─── ENTRIES PROVIDED
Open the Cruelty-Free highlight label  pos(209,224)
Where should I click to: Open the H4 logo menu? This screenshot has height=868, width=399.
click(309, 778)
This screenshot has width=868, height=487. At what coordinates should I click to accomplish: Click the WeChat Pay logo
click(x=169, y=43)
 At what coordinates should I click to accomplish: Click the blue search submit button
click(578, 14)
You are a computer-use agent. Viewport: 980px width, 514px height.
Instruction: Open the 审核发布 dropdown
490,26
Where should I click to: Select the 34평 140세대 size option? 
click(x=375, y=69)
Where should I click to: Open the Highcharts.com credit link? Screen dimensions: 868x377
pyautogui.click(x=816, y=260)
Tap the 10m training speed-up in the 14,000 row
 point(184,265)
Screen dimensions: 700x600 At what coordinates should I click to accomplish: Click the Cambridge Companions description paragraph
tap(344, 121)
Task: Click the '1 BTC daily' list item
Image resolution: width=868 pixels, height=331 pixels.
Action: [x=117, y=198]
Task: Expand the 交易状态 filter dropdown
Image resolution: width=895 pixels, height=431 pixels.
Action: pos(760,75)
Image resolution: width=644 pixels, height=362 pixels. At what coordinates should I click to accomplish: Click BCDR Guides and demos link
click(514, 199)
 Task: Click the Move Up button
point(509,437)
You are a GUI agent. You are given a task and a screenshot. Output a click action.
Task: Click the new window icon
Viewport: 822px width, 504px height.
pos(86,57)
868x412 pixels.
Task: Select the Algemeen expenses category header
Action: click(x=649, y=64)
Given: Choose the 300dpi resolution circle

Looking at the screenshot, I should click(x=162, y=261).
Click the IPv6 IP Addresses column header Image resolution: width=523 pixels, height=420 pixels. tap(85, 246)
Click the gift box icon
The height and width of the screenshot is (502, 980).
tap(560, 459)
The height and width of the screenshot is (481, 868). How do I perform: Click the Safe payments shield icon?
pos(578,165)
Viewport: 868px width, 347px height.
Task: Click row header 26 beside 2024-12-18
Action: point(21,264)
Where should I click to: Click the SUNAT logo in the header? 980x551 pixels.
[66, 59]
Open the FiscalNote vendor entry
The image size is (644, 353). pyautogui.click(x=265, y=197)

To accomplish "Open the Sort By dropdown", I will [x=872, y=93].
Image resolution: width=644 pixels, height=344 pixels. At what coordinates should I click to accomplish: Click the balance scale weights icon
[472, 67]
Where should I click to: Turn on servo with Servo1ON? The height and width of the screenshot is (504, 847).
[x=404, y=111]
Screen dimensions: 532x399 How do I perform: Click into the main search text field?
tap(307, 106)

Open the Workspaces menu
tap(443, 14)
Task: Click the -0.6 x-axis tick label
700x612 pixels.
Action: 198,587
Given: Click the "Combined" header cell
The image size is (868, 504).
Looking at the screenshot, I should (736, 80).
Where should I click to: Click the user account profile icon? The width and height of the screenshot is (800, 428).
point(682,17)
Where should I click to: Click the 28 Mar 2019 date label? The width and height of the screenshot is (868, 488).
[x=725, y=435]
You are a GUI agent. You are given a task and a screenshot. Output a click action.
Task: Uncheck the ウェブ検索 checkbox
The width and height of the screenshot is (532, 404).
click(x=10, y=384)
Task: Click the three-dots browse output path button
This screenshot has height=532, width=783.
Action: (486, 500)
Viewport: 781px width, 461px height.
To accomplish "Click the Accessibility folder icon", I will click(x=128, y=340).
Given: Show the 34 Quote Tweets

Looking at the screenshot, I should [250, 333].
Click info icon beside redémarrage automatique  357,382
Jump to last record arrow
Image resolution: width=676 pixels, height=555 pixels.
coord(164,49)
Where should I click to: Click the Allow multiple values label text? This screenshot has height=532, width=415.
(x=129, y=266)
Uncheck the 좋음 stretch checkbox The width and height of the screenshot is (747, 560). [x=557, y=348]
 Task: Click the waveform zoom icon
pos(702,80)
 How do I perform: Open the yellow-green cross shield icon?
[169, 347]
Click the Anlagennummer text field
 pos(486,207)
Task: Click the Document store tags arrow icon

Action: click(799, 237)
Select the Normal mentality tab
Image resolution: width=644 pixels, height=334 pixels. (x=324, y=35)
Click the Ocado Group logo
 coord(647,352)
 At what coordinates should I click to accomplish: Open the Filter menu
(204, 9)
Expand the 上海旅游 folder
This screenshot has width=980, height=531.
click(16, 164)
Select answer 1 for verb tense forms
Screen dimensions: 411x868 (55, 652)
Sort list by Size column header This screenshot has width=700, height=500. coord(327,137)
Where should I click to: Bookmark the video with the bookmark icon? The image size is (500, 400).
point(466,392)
──────
[WHAT THE TASK REQUIRES]
Every line in the data above that contains the word "checkbox" should be copied.

[RESPONSE TO THIS TASK]
Task: Uncheck the ウェブ検索 checkbox
Uncheck the 좋음 stretch checkbox The width and height of the screenshot is (747, 560). [x=557, y=348]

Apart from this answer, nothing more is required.